Possessing a smell like camphor and a spicy cooling taste it has found use as a flavouring in sweets to help clear the nostrils, in mouthwashes and toothpastes, and as an additive to certain brands of cigarettes (cool as a mountain stream?), and in medicine, but is used only in very small doses on account of its high toxicity. Eucalyptol is also used as an insect repellent, but conversely it attracts orchid bees who use it to synthesize a pheromone attractant. Because of this, it is commonly used to attract and collect bees.
These are just a few of the 45 flavonoids that are found in Sage. Salvigenin obtains its name from the Genus Salvia to which Sage and the Claries belong.
Genkwanin displays anti-microbial and anti-fungal properties.
Luteolin is a yellow flavonoid used as a dye that is also found in Weld. It is found mostly in the leaves of plants, but is also present in the edible parts of
Thyme Oregano and
Carrot. It is one of the more common flavones and plays a role in the human body as an anti-oxidant, scavenging dangerously reactive free-radicals. It is also an anti-inflammatory, a promoter of carbohydrate metabolism, and a moderator of the immune system. Luteolin is used to treat allergies, asthma and bronchitis, but is not without side effects such as nausea or vomiting.
Viridiflorol is a diterpene, and has certain chemical structural characteristics to Mezerein. With a strained cyclopropane ring, it is bound to be toxic. Note that it has three fused rings, the seven membered ring is fused to a three membered ring and a five-membered ring. As such, it has certain similarities to the Azulenes with fused 5- and 7-membered rings, but that is aromatic.
Carnosol (aka Picrosalvin), an Abietane, has a bridging epoxide group straddling the 1,4 positions on one of the cyclohexane rings. It is the bitter principle found in Sage. [Being an Abietane - compare with Phyllocladene].
Niacin, or Nicotinic Acid, is part of the Vitamin B complex.

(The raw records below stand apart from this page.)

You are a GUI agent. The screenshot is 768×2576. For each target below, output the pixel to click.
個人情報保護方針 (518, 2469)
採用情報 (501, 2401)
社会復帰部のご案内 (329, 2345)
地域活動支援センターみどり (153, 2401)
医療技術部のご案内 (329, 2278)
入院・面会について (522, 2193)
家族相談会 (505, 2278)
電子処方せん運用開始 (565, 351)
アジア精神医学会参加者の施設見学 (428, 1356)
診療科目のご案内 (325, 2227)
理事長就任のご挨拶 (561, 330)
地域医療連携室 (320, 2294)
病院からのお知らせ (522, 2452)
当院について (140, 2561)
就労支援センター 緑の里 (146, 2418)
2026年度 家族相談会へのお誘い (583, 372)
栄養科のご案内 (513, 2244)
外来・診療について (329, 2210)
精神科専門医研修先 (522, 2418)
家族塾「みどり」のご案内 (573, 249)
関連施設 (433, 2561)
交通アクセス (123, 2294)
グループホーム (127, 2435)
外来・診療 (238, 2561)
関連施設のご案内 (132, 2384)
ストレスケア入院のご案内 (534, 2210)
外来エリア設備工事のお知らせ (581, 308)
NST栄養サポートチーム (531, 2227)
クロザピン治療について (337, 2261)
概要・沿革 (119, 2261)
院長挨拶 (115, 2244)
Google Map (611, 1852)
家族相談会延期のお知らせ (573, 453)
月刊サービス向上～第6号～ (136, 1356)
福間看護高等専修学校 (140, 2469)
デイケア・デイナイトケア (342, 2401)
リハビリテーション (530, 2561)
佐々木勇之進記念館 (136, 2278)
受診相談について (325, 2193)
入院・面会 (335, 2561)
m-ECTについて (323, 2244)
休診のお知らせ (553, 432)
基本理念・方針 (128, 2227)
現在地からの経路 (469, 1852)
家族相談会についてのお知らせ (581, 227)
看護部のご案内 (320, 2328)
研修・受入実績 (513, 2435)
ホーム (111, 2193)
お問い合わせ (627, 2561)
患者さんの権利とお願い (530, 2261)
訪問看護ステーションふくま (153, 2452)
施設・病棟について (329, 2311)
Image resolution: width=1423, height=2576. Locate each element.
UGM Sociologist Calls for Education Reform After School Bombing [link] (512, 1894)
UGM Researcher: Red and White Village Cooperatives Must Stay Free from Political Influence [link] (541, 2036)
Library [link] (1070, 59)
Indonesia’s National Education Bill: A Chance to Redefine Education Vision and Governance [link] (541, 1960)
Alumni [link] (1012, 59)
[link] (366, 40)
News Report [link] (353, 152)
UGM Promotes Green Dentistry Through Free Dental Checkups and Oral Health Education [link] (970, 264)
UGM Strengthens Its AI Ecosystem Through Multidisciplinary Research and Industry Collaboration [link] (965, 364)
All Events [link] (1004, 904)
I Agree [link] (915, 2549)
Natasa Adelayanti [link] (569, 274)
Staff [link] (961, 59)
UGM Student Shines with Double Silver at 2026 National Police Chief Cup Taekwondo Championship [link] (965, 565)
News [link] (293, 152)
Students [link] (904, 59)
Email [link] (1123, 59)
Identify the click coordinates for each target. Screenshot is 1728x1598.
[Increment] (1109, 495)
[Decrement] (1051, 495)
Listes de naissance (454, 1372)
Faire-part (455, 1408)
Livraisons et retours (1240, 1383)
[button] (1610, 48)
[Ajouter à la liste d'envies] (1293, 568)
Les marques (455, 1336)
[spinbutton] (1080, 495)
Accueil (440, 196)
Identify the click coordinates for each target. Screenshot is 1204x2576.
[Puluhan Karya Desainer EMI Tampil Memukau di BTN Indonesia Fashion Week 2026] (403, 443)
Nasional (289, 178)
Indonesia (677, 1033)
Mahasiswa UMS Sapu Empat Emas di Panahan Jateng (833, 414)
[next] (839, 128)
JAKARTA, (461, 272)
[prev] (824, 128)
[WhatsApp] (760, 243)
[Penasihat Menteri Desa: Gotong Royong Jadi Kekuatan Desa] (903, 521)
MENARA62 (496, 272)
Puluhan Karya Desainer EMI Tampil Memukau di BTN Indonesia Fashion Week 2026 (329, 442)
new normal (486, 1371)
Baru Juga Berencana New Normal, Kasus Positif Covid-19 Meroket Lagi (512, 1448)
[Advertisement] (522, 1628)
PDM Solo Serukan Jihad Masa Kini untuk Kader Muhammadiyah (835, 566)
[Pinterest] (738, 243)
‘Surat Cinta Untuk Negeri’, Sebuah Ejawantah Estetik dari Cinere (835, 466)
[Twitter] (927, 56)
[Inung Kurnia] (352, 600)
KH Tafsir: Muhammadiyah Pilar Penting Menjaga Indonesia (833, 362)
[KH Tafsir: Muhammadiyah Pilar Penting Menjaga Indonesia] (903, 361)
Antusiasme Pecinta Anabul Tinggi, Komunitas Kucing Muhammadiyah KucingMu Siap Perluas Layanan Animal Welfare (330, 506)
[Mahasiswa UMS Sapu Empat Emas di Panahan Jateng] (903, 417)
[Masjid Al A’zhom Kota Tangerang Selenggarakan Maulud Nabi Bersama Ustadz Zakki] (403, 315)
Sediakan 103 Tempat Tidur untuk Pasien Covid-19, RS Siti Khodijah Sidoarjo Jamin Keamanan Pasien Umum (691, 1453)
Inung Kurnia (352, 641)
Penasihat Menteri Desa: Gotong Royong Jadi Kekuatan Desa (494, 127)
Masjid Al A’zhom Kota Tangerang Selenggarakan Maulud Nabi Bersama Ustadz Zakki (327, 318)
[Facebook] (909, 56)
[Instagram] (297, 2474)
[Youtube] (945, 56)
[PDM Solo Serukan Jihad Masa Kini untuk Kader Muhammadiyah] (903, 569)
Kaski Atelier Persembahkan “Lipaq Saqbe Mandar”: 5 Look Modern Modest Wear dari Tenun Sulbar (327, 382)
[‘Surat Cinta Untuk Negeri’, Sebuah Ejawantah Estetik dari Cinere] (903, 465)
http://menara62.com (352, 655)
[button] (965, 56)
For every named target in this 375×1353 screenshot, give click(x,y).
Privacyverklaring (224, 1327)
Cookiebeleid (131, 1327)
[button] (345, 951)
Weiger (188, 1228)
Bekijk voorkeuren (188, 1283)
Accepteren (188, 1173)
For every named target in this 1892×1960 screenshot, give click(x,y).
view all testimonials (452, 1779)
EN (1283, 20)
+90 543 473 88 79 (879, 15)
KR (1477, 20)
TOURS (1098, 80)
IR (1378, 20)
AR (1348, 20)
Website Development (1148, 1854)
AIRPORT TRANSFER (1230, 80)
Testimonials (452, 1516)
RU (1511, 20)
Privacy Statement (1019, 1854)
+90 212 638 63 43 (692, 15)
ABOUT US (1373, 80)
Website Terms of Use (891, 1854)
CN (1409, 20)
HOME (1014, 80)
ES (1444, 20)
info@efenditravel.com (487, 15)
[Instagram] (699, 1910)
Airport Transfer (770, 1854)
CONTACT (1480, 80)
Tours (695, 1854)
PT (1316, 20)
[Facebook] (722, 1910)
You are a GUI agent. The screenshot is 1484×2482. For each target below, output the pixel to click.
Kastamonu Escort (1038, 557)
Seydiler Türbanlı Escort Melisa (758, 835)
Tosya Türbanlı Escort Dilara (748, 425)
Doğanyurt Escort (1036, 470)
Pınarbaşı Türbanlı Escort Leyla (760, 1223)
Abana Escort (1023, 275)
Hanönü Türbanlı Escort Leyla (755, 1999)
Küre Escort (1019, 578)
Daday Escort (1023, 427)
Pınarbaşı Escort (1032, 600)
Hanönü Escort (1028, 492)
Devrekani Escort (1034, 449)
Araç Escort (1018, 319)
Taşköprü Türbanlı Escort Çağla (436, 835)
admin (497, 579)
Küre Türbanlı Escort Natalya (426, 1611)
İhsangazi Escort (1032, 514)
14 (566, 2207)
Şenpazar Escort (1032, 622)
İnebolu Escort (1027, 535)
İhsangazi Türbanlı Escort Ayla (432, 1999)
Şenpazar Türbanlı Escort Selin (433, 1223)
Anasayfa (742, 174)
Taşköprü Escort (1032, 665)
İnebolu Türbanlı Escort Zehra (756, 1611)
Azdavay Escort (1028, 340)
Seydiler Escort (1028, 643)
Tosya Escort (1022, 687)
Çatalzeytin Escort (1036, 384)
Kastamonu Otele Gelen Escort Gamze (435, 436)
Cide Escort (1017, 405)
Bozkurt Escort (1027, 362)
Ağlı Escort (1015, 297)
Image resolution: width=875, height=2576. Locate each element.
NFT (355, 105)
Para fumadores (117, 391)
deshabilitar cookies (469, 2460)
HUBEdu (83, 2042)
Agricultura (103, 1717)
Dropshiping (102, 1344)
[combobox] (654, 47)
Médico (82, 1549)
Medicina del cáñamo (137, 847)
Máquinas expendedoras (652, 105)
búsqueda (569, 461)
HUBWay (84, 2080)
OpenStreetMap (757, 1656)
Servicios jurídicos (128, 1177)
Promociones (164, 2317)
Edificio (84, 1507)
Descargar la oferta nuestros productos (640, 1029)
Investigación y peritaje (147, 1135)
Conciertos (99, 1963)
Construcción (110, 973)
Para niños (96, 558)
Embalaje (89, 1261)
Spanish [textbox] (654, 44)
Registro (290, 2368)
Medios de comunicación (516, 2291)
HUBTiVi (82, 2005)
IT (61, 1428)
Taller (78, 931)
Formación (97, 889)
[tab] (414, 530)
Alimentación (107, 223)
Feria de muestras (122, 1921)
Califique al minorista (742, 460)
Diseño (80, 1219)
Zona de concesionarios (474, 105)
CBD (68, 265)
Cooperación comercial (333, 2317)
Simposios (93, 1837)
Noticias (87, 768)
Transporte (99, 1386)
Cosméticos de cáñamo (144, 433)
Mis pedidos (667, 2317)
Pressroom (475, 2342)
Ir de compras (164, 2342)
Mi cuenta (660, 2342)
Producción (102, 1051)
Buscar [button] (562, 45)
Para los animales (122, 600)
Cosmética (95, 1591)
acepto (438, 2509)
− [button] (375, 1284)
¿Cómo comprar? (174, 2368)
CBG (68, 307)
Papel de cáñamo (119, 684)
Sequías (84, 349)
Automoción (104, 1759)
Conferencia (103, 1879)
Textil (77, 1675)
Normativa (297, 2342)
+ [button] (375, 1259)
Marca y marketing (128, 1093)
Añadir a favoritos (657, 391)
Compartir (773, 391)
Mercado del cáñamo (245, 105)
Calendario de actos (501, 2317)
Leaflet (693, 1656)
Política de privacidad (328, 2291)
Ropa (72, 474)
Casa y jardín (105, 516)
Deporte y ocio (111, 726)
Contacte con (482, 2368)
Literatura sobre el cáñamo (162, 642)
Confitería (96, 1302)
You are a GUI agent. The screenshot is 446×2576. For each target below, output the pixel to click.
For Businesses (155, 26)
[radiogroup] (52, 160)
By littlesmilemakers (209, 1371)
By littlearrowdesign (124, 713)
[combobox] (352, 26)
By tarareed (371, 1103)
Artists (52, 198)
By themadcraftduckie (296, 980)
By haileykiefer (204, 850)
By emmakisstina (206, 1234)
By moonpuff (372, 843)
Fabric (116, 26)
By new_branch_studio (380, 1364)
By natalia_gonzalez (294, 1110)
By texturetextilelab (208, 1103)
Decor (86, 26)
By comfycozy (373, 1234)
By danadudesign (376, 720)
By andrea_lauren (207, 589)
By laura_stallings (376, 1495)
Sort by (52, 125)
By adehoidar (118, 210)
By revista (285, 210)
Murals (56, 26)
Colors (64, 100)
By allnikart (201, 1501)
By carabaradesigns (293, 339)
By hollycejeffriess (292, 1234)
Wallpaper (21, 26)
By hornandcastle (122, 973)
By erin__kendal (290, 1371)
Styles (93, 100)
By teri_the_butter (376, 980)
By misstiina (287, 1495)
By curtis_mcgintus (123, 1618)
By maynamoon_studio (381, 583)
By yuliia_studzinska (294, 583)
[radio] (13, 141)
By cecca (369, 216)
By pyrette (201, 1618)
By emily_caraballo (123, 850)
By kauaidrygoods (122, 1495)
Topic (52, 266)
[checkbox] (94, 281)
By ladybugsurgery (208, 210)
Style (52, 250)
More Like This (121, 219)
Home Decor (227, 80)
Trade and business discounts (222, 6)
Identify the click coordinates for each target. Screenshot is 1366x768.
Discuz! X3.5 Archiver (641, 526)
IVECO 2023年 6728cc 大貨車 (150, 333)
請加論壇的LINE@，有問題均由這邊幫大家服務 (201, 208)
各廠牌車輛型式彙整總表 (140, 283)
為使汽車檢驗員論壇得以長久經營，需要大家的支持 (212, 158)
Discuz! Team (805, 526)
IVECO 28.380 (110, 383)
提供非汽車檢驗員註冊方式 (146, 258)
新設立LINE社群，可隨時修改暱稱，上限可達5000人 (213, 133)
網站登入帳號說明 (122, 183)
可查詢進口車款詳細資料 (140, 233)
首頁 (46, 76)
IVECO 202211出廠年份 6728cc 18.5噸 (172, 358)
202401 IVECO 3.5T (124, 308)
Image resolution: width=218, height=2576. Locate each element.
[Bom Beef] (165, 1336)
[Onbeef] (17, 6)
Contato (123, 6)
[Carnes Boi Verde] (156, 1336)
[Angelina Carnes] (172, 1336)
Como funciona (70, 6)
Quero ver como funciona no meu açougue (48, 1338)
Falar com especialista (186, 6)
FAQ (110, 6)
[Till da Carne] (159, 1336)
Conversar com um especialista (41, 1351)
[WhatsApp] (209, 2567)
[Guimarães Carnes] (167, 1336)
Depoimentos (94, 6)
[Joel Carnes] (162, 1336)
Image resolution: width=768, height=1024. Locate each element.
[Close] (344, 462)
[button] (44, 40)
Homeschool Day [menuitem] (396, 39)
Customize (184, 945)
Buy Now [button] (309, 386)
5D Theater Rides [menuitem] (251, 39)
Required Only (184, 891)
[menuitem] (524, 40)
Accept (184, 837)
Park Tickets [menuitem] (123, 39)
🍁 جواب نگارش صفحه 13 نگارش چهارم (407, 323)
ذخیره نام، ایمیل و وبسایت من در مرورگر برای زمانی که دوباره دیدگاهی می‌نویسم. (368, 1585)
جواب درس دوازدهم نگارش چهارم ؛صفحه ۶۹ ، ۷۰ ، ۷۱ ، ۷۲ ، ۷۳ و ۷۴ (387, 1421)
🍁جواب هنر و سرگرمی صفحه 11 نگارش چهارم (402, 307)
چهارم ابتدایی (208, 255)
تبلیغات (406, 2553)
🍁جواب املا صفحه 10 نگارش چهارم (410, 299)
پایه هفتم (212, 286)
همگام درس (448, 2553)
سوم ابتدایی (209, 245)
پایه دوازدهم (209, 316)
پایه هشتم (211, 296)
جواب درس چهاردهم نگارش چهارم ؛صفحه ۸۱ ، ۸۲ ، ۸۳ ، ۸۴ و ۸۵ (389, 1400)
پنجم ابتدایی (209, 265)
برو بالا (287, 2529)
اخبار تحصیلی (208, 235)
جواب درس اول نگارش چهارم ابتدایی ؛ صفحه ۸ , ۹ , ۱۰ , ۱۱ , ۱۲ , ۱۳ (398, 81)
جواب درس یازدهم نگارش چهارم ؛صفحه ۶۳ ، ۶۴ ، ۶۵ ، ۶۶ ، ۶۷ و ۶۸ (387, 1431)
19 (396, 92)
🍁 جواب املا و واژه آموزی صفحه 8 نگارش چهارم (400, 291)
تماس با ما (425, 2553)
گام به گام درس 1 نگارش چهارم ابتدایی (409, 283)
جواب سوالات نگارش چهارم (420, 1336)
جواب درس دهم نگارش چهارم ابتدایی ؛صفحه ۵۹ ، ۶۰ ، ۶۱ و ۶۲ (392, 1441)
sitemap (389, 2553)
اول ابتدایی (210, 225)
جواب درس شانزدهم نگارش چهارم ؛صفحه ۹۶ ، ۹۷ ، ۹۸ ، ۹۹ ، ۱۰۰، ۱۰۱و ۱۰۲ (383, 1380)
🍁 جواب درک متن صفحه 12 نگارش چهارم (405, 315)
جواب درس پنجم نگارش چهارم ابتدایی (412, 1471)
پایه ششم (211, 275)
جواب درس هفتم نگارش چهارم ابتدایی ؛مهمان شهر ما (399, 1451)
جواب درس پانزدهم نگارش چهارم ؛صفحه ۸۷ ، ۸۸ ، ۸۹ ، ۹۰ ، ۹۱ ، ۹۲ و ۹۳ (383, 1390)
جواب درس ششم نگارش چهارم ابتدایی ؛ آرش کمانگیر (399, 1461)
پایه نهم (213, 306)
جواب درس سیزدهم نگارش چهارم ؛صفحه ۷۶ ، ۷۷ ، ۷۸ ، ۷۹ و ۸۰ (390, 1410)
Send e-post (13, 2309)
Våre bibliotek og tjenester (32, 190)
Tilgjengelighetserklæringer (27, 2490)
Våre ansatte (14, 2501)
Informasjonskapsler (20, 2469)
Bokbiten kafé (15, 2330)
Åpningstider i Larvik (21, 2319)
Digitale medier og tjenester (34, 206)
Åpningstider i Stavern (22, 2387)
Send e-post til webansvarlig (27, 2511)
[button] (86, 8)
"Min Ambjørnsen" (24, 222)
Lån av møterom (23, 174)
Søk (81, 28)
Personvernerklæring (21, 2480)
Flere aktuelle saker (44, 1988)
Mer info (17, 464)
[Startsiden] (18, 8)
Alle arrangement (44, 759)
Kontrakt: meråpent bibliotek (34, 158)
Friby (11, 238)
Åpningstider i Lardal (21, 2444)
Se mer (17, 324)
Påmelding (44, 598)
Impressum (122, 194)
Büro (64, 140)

It is a water-soluble vitamin occurring in various plant and animal tissues. Nicotinic acid is converted into Nicotinamide by the human digestive system. Nicotinamide (Niacinamide) has a substituted carboxamide group in place of the carboxyl group.
Both are referred to as Vitamin B3 for they are equivalent from the point of view of effectiveness as Vitamin B3. There is in-sufficient Vitamin B3 in the human body, thus extra supplements are required, which are normally obtained by eating the correct foodstuffs. Sage being just one of many.
Niacin is also available pharmaceutically as the aluminium salt.
Vitamin B3 deficiency results in the disease Pellagra where the skin goes red and peels off, especially in response to exposure to sun. Other symptoms are intolerance to odours and bright lights, vomiting, dizziness, restlessness and sudden bodily movements. Nicotinamide is used as the drug which will cure the disorder. Nicotinamide is hepatotoxic, poisoning the liver at doses greater than 3g/day (adults); this being well above the effective dosage required as a vitamin.
Common Sage also contains Carvacrol.